Brian King Nature Trail

The Brian King Nature Trail is a self-guided trail that winds its way from Camp Whitney to Limestone Narrows, passing through a variety of forest types and terrain. Starting on solid Precambrian Shield granite and schist and ending at a set of limestone crevices, which are part of what was once the bed of an ancient sea. There are a number of interpretive plaques along the way to give you a feel for the ecosystem you are in.

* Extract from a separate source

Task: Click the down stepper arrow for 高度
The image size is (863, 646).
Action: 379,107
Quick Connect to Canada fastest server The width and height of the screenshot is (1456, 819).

You pass from typical Boreal Forest of mixed white spruce and poplar through an area where old field succession is evident with the profuse growth of wild roses and invading willows, sarsaparilla, honeysuckle, and poplar trees. See clearly the markings black bears have left on some of the trees. Follow an old firebreak and witness an amazing transition point with a black spruce forest on one side of the trail and lush mixed poplar, balsam fir and white spruce on the other. Continue along into black spruce and break through into a pure mature trembling aspen forest. Keep your eyes open for delicious dewberries, blueberries and in the spring, morel mushrooms. If you're quiet you may sneak up on a family of ruffed grouse hunting for berries.
As you continue on you will descend to a large tamarack swamp carpeted in horsetails, March marigolds, and Labrador tea. You'll feel you've entered a prehistoric realm as you walk through the swamp on a raised boardwalk to the far side. The next kilometer travels through a dark black spruce forest with trees hanging with lichens and where you will feel that at any minute a wolf or lynx will materialize and disappear. At the end of this forest, you ascend a steep slope where light suddenly seems brighter and the forest type changes dramatically to balsam fir and white birch. Keep your eyes open for some rare moccasin flowers, and other orchids, Canada lilies, and patches of juniper. It will become evident that the terrain has suddenly changed from granite to limestone. The going gets a little rough because of the crevasses in the limestone; this goes on for a few hundred meters then suddenly ends on the edge of a limestone cliff. This cliff overlooks "Big" Athapapaskow Lake to the south, and from Limestone Narrows looking northeast through Mink Narrows leads to "Little" Athapapaskow Lake and to Bakers Narrows to the north-northeast. You can almost see and hear Voyageurs traveling in their birch bark canoes traveling this ancient trade route singing their French Canadian paddling songs.

At this point, you can choose to return along the trail or follow the train tracks back to Camp Whitney. Also, you can cross over the tracks, visit Leo LaVoie's camp and take a pre-arranged ride back to camp by boat. Total round trip is approximately 7 km.